Work order A: Decide whether each statement agrees with the AMP lessons text below. For each one, answer yes or no and quote the deciding words of the text: (i) The on-platform version should be built before the AMP version. (ii) Adding a parameter to the URL helps check AMP markup validity during development. (iii) The amp-img tag supports lazy loading.
Work order B: Identify every full sentence in the AMP lessons text below that begins with a command verb. Leave out the headings.
Work order C: Extend the AMP lessons text below, starting from the point where it stops.

Page excerpt:
§ §
The Storytelling Studio values the many touch points users have with our brands, and recognize that our own websites are not our most important platform. Most recently, our team has experimented with Accelerated Mobile Pages (AMP).

Here’s what we learned through some trial and error:

Build AMP-first

Build the AMP version first. It’s easier to add dynamic behavior and javascript functionality than to pare down an on-platform version to be AMP-ready.

Having the luxury of writing custom javascript gives me the option to offload things that can be done with markup and CSS to the script. Writing AMP-first breaks that habit. Even the custom version benefits from this approach. JavaScript I end up writing for the custom version tends to be lean and minimal when it is built AMP-first.

Kavya Sukumar, Senior Full-stack Engineer

Monitor validity of AMP markup often during development by adding #development=1 query string parameter to the url. Frequent checks can help avoid having to backtrack to fix validation errors.

Kavya Sukumar, Senior Full-stack Engineer

Leverage what AMP provides

Try to avoid CSS background images. The amp-img tag does a lot of cool stuff, such as srcset and lazy loading. You can’t do this stuff with background images in AMP.

Ryan Mark, Engineering Director

Using layout and sizes attributes can save you a lot of CSS and media queries.
§ §
Entries provided:

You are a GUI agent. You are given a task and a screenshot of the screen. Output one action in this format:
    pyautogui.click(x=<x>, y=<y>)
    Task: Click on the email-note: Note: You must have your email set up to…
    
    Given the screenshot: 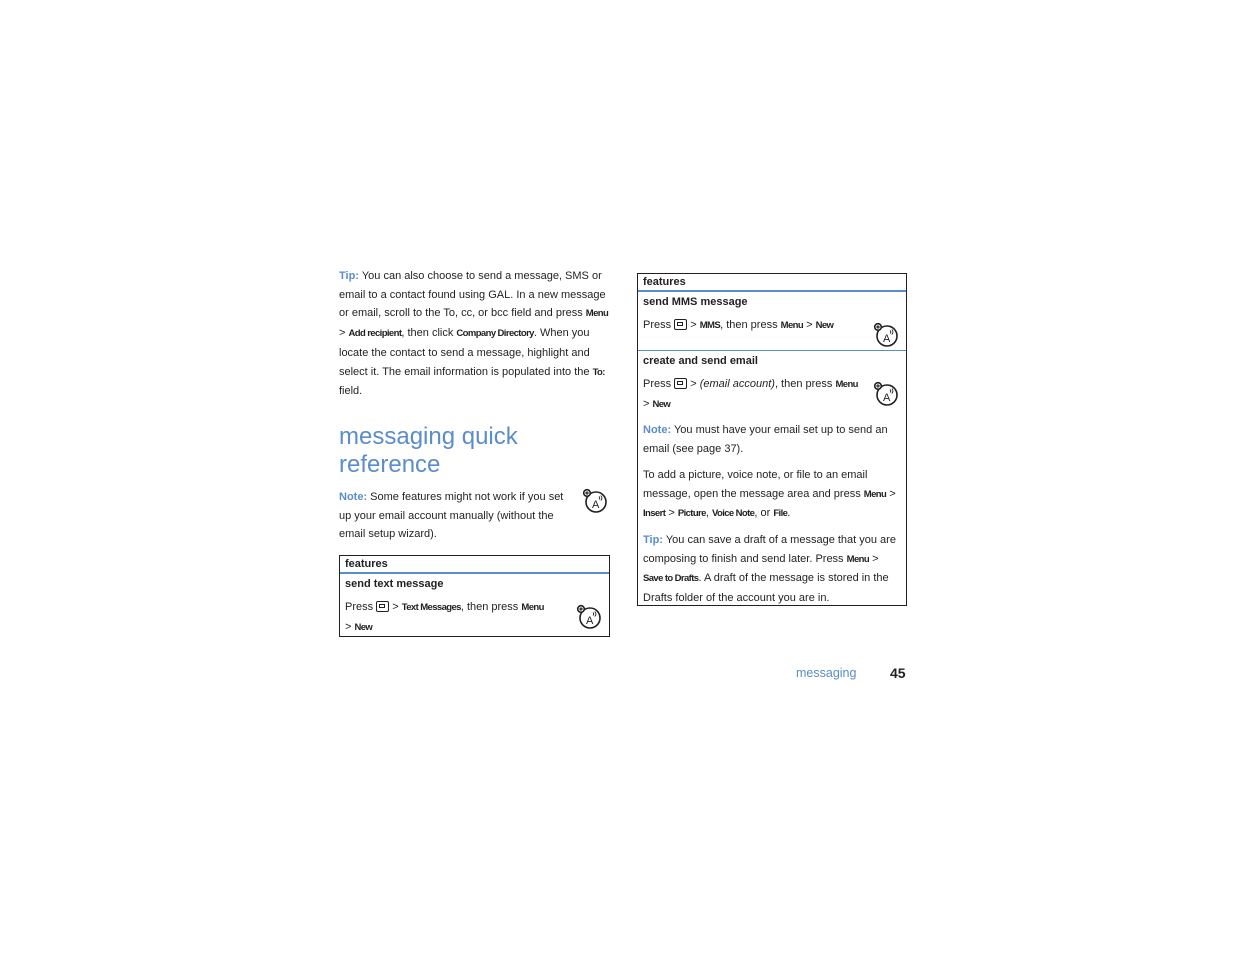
§ §
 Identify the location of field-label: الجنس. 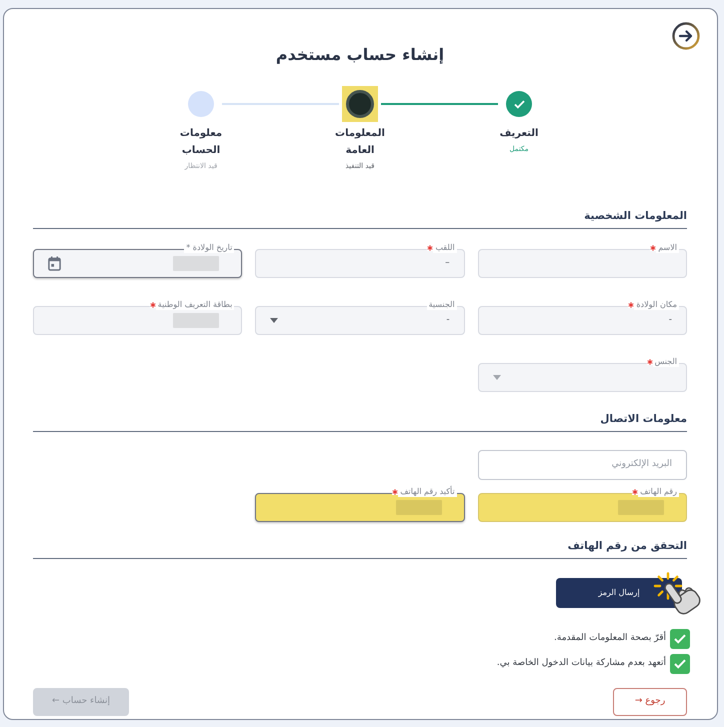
§ §
Your response A:
(i) No: "Build the AMP version first."
(ii) Yes: "Monitor validity of AMP markup often during development by adding #development=1 query string parameter to the url."
(iii) Yes: "The amp-img tag does a lot of cool stuff, such as srcset and lazy loading."

Your response B:
1. "Build the AMP version first."
2. "Monitor validity of AMP markup often during development by adding #development=1 query string parameter to the url."
3. "Try to avoid CSS background images."

Your response C:
Kavya Sukumar, Senior Full-stack Engineer

There are a few AMP components that enable adding dynamic content to the page, which can add a lot of functionality to the page without having to resort to iFrames. But, as we learned when building live annotation functionality for Vox, these component names can be deceptive at times. For instance, amp-list allows you to populate a part of the page from a CORS JSON endpoint while amp-live-list, as the name implies, allows you to poll for changes in parts of the page. But amp-live-list, which sounds like it adds a polling feature to amp-list, does not accept a CORS url. Instead it polls the page url and changes the page content.

Kavya Sukumar, Senior Full-stack Engineer

The design will be different. That’s okay.

Just because it’s the same story, it doesn’t have to look exactly the same. Work within AMP’s constraints to design a feature, and then progressively enhance the story for the on-platform version.

For Vox’s interview with Obamacare enrollees, we designed a fade-to-black for the on-platform version of the story. In AMP, we simply had a hard cut to black. While the AMP version is not as elegant, it still conveys the shift in tone accomplished by the fade.

Kelsey Scherer, Design Director

Publishing on multiple platforms is challenging, but there is a lot to learn in the process. We have to be deliberate about which ones we choose, and continue to find ways to systematize and scale that distribution.